Inspired by the previous bloggpost, here is some other news about a recent publication in this research laboratory. In the lastest issue of Trends in Ecology & Evolution I have a so-called Research Update about a recently published model by theoretical evolutionary biologist Sergey Gavrilets and colleagues which deals with the evolution of cooperation in humans. One striking aspect of humans that makes us different from our closest relatives, the great apes, is that our society is less hierarchical and hence more egalitarian, and the evolutionary transition from a great ape society to ours is something that took place during the Pleiostocene and this transition is often called "The Egalitarian Revolution".
The TREE-article comments uponGavrilets et als' new model that aims to explain this evolutionary transition, as well as some recent experimental studies by behavioural economist Ernst Fehr who have done some elegant work on human cooperation and "altruistic punishment". Here is the Abstract for my TREE-article:
"Humans are unique among animals in cooperating in large groups of unrelated individuals, with a high degree of resource sharing. These features challenge traditional evolutionary theories built on kin selection or reciprocity. A recent theoretical model by Gavrilets and colleagues takes a fresh look at the ‘egalitarian revolution’ that separates humans from our closest relatives, the great apes. The model suggests that information from within-group conflicts leads to the emergence of cooperative alliances and social networks."
One of the original articles discussed in this TREE-paper, the model by Sergey Gavrilets et al., was originally published in PLoS ONE, under the title "Dynamics of alliance formation and the Egalitarian Revolution." I had the pleasure of being an academic editor of this highly interesting piece of work. Here is the abstract for that paper:
Arguably the most influential force in human history is the formation of social coalitions and alliances (i.e., long-lasting coalitions) and their impact on individual power. Understanding the dynamics of alliance formation and its consequences for biological, social, and cultural evolution is a formidable theoretical challenge. In most great ape species, coalitions occur at individual and group levels and among both kin and non-kin. Nonetheless, ape societies remain essentially hierarchical, and coalitions rarely weaken social inequality. In contrast, human hunter-gatherers show a remarkable tendency to egalitarianism, and human coalitions and alliances occur not only among individuals and groups, but also among groups of groups. These observations suggest that the evolutionary dynamics of human coalitions can only be understood in the context of social networks and cognitive evolution.

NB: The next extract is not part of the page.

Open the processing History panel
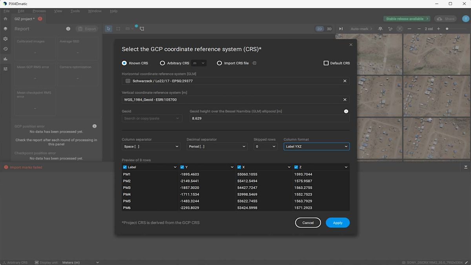Viewport: 471px width, 265px height. pyautogui.click(x=5, y=49)
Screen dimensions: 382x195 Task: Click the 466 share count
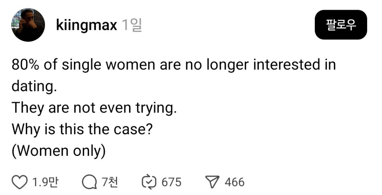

Here, we develop a stochastic model describing the emergence of networks of allies resulting from within-group competition for status or mates between individuals utilizing dyadic information. The model shows that alliances often emerge in a phase transition-like fashion if the group size, awareness, aggressiveness, and persuasiveness of individuals are large and the decay rate of individual affinities is small. With cultural inheritance of social networks, a single leveling alliance including all group members can emerge in several generations.
We propose a simple and flexible theoretical approach for studying the dynamics of alliance emergence applicable where game-theoretic methods are not practical. Our approach is both scalable and expandable. It is scalable in that it can be generalized to larger groups, or groups of groups. It is expandable in that it allows for inclusion of additional factors such as behavioral, genetic, social, and cultural features. Our results suggest that a rapid transition from a hierarchical society of great apes to an egalitarian society of hunter-gatherers (often referred to as “egalitarian revolution”) could indeed follow an increase in human cognitive abilities. The establishment of stable group-wide egalitarian alliances creates conditions promoting the origin of cultural norms favoring the group interests over those of individuals.